Pelo que notamos nos relatos e observação-participante, tanto o procedimento escrito como o contato telefônico geralmente ocorrem pela necessidade de maior organização e disponibilidade das consultas médicas nos CAPS. Ainda que a recorrência dessa preocupação evidencie a centralidade dada pelos profissionais ao tratamento medicamentoso, no campo da saúde mental, demonstra também a série de dificuldades que esse modelo enfrenta na atual disponibilidade de psiquiatras no CAPS. Alguns profissionais defendem que a dificuldades de alguns pacientes seria resolvida se a marcação de consultas médicas pudesse ser realizada no contato entre os serviços: Por exemplo, eu estou no acolhimento e eu estou com um paciente [...] que não precisa de uma internação. [...] Então esse paciente precisaria de que? De que o serviço social do hospital entrasse em contato com a equipe do CAPS e já deixasse agendada uma consulta para eles. Só que acontece como: o serviço social tenta o contato. Quando é atendido, [...] a recepcionista não pode agendar, porque tem que esperar que o médico disponibilize um dia para atender esse paciente.
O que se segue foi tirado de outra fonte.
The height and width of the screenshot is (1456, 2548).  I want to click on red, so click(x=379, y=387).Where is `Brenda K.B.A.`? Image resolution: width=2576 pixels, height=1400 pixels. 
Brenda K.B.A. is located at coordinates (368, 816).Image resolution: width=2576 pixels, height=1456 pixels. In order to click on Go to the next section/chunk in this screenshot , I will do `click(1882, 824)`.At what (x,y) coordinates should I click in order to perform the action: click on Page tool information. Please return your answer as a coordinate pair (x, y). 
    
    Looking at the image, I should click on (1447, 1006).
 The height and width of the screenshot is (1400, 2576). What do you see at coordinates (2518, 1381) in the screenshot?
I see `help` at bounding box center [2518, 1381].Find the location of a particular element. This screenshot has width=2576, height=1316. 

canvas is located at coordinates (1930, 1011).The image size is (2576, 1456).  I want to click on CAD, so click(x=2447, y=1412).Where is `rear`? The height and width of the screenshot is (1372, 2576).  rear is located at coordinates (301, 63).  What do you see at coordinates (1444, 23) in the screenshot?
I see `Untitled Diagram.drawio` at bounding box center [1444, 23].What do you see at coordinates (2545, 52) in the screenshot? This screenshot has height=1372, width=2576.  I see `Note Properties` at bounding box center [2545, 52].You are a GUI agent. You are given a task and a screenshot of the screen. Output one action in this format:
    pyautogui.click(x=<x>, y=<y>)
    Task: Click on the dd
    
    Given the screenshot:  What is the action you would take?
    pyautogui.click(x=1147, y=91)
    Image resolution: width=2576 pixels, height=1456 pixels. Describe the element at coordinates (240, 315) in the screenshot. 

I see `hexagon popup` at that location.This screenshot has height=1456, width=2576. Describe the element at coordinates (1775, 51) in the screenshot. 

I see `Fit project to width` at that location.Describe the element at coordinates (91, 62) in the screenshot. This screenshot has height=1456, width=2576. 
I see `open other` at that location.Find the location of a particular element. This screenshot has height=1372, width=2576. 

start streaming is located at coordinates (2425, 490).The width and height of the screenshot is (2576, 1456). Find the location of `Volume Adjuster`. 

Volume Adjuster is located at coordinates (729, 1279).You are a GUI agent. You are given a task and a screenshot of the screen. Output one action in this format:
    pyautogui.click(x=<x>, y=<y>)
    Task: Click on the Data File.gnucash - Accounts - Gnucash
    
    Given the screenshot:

Então o que se faz? Manda o paciente para casa com o protocolo e o próprio paciente vai lá sem nada agendado, ele vai com um papel em mãos, somente. [...] Uma coisa é você sair com uma garantia, e outra coisa é você sair com um papel para fazer uma tentativa, onde você vai passar por uma triagem e ver se você consegue marcar uma consulta. [HSMM 08]

Quando o paciente sai do hospital apenas com o formulário de encaminhamento, enfrenta ainda uma série de obstáculos de acesso, alguns dos quais não estão presentes nos serviços de pronto-atendimento, como a emergência do HSMM. Dessa forma, a percepção de que o acesso “é mais fácil” na emergência faz com que um tipo de demanda considerado inadequado permaneça buscando constantemente ao hospital.

Nesse caso, percebemos que o CAPS tem seu lugar legitimado junto aos profissionais do hospital não enquanto uma estratégia substitutiva, mas como um serviço complementar, uma vez que é solicitado para auxiliar na organização da demanda do serviço hospitalar. Percebemos a reprodução da mesma lógica de complementaridade que rege as outras especialidades em saúde, como no caso da relação entre ambulatórios e hospitais de especialidade e serviços de atenção primária (MENDES, 2011).